JPH06145669A - Self-fusible carbonaceous powder and high-density carbon material - Google Patents

Abstract

PURPOSE:To obtain the subject powder, having specific atomic ratios of hydrogen and oxygen to carbon and suitable as a raw material, etc., for high-density carbon materials by heat-treating mesophase pitch having a specific carbonization yield, a specified softening point and a specific optically anisotropic phase. CONSTITUTION:Mesophase pitch, obtained by polymerizing naphthalene in the presence of a superstrong acid HO-BF3 and having >=70wt.% carbonization yield, >=170 deg.C softening point and >=70vol.% optically anisotropic phase is heated to 480 deg.C at 300 deg.C/hr rate in a nitrogen atmosphere and then heat-treated for 30min.

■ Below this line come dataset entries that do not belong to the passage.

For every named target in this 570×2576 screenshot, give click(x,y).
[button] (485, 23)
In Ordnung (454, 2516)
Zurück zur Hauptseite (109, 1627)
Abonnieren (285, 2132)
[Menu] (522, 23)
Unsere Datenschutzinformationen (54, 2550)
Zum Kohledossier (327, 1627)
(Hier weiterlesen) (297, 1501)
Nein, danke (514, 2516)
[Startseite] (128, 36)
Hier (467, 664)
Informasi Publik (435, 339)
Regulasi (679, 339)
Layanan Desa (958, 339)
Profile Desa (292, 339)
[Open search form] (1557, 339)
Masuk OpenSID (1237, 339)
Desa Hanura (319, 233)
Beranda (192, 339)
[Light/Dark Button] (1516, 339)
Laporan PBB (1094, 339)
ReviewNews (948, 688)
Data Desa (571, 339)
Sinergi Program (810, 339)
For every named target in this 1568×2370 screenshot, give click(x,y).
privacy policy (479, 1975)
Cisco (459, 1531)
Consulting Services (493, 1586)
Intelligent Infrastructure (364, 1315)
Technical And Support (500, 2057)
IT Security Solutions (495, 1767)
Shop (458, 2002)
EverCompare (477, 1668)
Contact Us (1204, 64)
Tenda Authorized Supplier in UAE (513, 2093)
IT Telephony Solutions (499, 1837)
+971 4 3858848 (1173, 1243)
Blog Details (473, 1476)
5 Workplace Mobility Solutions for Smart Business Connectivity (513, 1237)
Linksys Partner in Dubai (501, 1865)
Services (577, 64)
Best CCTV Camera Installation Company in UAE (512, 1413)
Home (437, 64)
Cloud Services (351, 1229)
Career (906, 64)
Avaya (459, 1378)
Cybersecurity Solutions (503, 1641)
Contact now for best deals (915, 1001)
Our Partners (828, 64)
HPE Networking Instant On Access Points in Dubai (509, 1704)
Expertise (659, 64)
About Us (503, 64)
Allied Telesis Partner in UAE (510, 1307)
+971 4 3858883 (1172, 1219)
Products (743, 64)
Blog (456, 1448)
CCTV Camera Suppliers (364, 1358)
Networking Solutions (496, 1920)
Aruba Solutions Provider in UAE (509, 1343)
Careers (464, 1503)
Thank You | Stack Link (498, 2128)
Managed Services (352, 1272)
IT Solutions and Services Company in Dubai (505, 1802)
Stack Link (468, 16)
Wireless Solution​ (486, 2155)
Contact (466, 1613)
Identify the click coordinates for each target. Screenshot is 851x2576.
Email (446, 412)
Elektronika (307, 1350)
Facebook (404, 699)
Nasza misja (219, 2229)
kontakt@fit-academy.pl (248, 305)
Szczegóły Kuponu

Thereby, since the burning is achieved in a short time to provide a sufficiently high-density and high-strength carbon material simply by the burning at a time and excellent tackiness is imparted by moderate heat treatment, the objective self-fusible carbonaceous powder, having the atomic ratio of hydrogen to carbon within the range of 0.35-0.48 and <0.01 atomic ratio of oxygen to carbon and suitable as a binder for carbon composite materials, etc., is obtained.

Description

Detailed Description of the Invention

[0001]

BACKGROUND OF THE INVENTION 1. Field of the Invention The present invention relates to a self-fusing carbonaceous powder suitable as a raw material for high-density carbon materials and a binder for carbon composite materials, and a method for producing the same.

[0002]

2. Description of the Related Art Conventionally, many manufacturing methods for high-density carbon materials are known, but they are roughly divided into the following two methods from the viewpoint of starting materials. One method is a method in which an aggregate such as coke powder, natural graphite, or carbon black and a binder such as coal tar pitch are kneaded, and then molded and fired. In this method, since the residual carbon content of the binder is very low, the density of the molded body is very small in one carbonization, and in order to increase the density, the impregnation / carbonization process must be repeated many times to densify. In addition, in the carbonization process, volatile components in the binder are degassed, and sudden escape of gas not only leaves heterogeneous pores inside the molded body, but also causes expansion of the molded body and causes tissue destruction. Therefore, in order to prevent such an adverse effect, a very slow temperature rise of 2 to 10 ° C / hr is carried out in the carbonization step, and a production period of 3 to 4 weeks is required. The molded body that has undergone this carbonization step is fired at 2500 to 3000 ° C. to produce a graphitic carbon material depending on the application, but this graphitization step generally requires 2 to 3 weeks. As described above, it takes a long time of 2-3 months to manufacture a graphitic carbon material from an aggregate such as coke and a binder such as coal tar pitch through a complicated process.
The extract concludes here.